» **What to work on**:
Take the data that sits below and write it out again exactly.

» **Data for this task**:

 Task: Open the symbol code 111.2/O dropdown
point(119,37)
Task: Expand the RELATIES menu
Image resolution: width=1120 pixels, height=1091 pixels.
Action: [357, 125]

» **Task answer**:
 Task: Open the symbol code 111.2/O dropdown
point(119,37)
Task: Expand the RELATIES menu
Image resolution: width=1120 pixels, height=1091 pixels.
Action: [357, 125]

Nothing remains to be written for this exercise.